Loading a Vector: some caveat around datatype. RTFM...
The Table to hold vectors, in this case for a model that generates 2048 elements of Float32, like mine did (I used ResNet50 obtained via Hugging Face):
In this case I store the vectors separate from the image-table, because I expect to generate multiple vectors, from different models, for every image. Hence a separate table, related to the image-table via img_id (an FK, of course).
The example python-code (you can see I did some debugging/checking):
Notice a few things:
Python Datatype: Some models generate numpy-arrays, and other produce (standard?) python arrays of <class 'list'>. I'm converting everything to list, and sometimes I print the contents to a file, dbgdata.
Oracle VECTOR datatype: in my case I ended up with "garbage" data in my vectors a few times. That was mostly fixed by trial+error: I tried FLOAT32 and FLOAT64 in the vector-definitions, and I tried "d" and "f" in the array-constructors. The resulting combi of "d" and FLOAT32 finally worked (d-for-Double was counterintuitive for a float-32, but would be a different blog, and not relevant here... )
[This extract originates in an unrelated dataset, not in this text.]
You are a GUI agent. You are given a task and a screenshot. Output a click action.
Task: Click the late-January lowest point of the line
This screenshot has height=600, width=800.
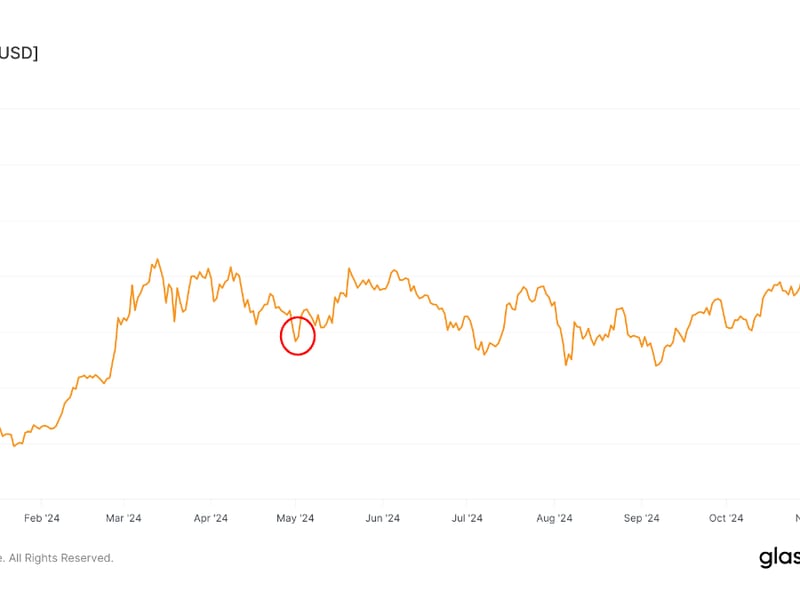point(14,446)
If you go about inserting VECTORs from python, I strongly Recommend to read The Fantastic Manual (RTFM link). Also, because this version is not net GA at time of Writing (Nov2024), things may still change slightly. My type-conversion might have been caused by old-versions or outdated-release.
Notably about input-handlers and output-handlers you will need to convert between python-classes and oracle-column-type. RTFM and Test! I had some trouble + confusion there. Hence I sometimes ended up printing vectors out from python, and even built a small utility to inspect vectors inside my database (link to victor.py).
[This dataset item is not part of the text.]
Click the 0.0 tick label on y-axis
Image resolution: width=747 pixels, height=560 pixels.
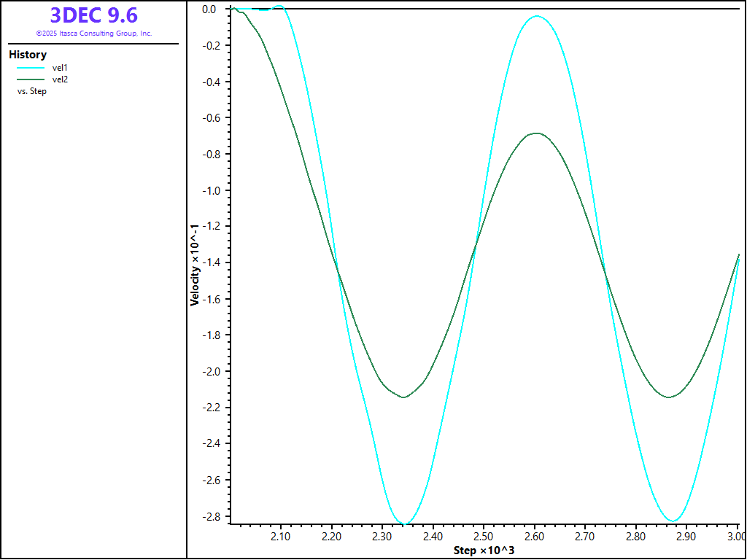(x=209, y=9)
Also, the python-array Must be of same length as the defined VECTOR column. You may find out the hard way, especially if you start using various models to generate vectors, and their lengths differ. This is probably a reasons to create a separate table to hold the vectors from each model.
After some trial+err (okok, some of the dbg-code is still there), my vectors got correctly inserted, All Good.
This Works: Vector-similarity search.
When doing Cosine-Similarity comparisons on the image-vectors, I get the "expected" results: Similar images yield Cos-Similar vectors.
To simplify, I created a view to encapsulate the Cosine-Similarity:
Here the calculation is embedded in the view, which makes the typing of SQL a lot easier. The test-code immediately following the create-view sort-of proves that it works. In the limited test-set of my first 200 images it found two that it thinks, according to this "model", are very similar and the filenames are probably no coincidence.
Notice the use of <=> as an operator, rather than calling:
vector_distance ( vec1, vec2)
I prefer an Operator, it reads more like a Query. The available operators are:
vector1 <=> vector2 : Cosine Distance
vector1 <-> vector2 : Euclidean Distance
vector1 <#> vector2 : Negative Dot Product.
Those operators are identical to what is being used in some other SQL implementations. Not sure if they are part of any Standard yet.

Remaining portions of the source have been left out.